But the best case study of who Muirfield Village rewards (or fails to reward) might be Bryson DeChambeau. Prior to packing on muscle and speed, DeChambeau won the Memorial Tournament back in 2018. At the time, DeChambeau was an above-average driver in terms of accuracy. Bryson really started picking up speed and distance in 2020, becoming wildly inaccurate with his driver in the process. In the three Memorial Tournaments he played between 2020 and 2022, Bryson missed two cuts, including one cut by seven strokes, and he finished T-18 in the other appearance. Poor results by his standards. Sprayers like DeChambeau need not apply on this golf course. 

In summary, Muirfield Village is a proper, championship-level examination of professional golf with thick rough. But it is not a proper, championship-level examination simply because of its thick rough. Its ability to test the best golfers in the world and reward accuracy off the tee stems from the quality of its design and how all of the course’s design elements interact with one another. With clever design, you can build a golf course full of thick rough that rewards accuracy, or you can build a golf course with zero rough that rewards accuracy. While I personally prefer golf courses like Pinehurst and Augusta that require players to control the ball on the ground and offer opportunities for clever recovery shots, Muirfield Village is an excellent version of an aerial execution test. Of course, much of this is rendered moot when the golf course plays wet and soft. The next soft golf course I see that provides a stern test for the best professional golfers in the world will be the first. 

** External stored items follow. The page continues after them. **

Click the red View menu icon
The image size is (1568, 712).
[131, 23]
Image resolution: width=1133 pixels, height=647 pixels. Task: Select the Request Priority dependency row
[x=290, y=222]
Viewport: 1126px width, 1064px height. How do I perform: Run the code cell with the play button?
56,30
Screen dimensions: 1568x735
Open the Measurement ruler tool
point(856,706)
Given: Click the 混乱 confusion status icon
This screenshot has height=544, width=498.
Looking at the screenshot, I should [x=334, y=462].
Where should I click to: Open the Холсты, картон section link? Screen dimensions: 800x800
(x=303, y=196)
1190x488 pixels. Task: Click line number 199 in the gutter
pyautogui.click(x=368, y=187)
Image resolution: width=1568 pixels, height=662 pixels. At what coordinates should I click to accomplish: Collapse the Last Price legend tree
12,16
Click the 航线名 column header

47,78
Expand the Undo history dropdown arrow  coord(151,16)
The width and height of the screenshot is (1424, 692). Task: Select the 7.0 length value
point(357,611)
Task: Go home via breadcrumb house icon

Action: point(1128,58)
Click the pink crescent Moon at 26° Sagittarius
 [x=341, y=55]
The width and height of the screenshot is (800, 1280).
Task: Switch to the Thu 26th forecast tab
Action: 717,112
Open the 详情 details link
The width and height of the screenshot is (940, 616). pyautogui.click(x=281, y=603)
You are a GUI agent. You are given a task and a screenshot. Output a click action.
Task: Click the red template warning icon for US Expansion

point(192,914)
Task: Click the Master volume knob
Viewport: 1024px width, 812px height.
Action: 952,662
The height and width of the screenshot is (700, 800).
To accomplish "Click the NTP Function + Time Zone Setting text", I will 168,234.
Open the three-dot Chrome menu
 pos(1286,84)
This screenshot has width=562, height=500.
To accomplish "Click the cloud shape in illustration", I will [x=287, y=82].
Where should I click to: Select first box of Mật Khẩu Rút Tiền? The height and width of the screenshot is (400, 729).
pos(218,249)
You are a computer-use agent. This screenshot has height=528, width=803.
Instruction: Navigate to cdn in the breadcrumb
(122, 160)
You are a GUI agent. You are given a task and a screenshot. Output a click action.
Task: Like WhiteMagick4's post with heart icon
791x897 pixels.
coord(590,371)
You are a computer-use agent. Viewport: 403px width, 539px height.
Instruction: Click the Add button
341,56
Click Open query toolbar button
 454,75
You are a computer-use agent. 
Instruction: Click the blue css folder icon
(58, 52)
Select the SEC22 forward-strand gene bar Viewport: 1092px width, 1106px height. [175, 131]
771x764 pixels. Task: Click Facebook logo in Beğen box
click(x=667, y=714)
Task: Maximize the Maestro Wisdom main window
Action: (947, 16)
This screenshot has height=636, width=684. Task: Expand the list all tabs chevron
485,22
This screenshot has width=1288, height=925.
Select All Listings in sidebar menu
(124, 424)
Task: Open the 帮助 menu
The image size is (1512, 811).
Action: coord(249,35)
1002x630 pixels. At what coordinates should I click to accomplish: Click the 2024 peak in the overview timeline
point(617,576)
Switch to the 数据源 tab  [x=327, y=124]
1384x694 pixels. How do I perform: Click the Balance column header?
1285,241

So if you watch the Memorial Tournament this weekend, keep an eye on the extent to which accurate drives are rewarded and consider the variables involved that provide that reward. And when commentators or talking heads attribute the importance of accuracy at MVGC strictly to the merits of thick rough, remember that thick rough alone is not enough to place a premium on driving accuracy.

One Shot From Last Week

By Will Knights

I’ll be the first to raise my hand and say I thought Yuka Saso was dead in the water on Sunday at Lancaster. Minjee Lee dominated the first 90 minutes of the final round and it looked like Yuka’s bacon was cooked. Her comeback, highlighted by an amazing birdie on the par-4 15th, is one I’ll remember for a long time.

 

The 15th hole at Lancaster is one that we showcased multiple times leading into the U.S. Women’s Open coverage because of its reverse camber fairway and perched green. With the ball well above her feet, Saso hit a towering long iron that landed softly and rolled out to the back pin, a shot that very few in the field would have been able to execute. Her high ball flight was a perfect match for the severe greens at Lancaster. Very few had the speed required to tackle those conditions. With this one shot, Saso proved she was a step above the rest at the U.S. Women’s Open.

Memory Lane: 2020 Madness

By Jay Rigdon

2020 exists as a sort of pocket universe, where time has no meaning at all. Does it feel like two decades ago? Yes. Does it feel like yesterday? Also yes. If you can bridge that gap and think back, you might recall that the PGA Tour double-stacked events at Muirfield Village in July of that year, playing the first and only Workday Charity Open one week before the Memorial proper. It was a fascinating look at the impact of setup on scoring, with Collin Morikawa winning the first event on a relatively softer Muirfield Village with a score of -19, while Jon Rahm won on a more traditionally difficult setup the very next week with a score ten shots worse. 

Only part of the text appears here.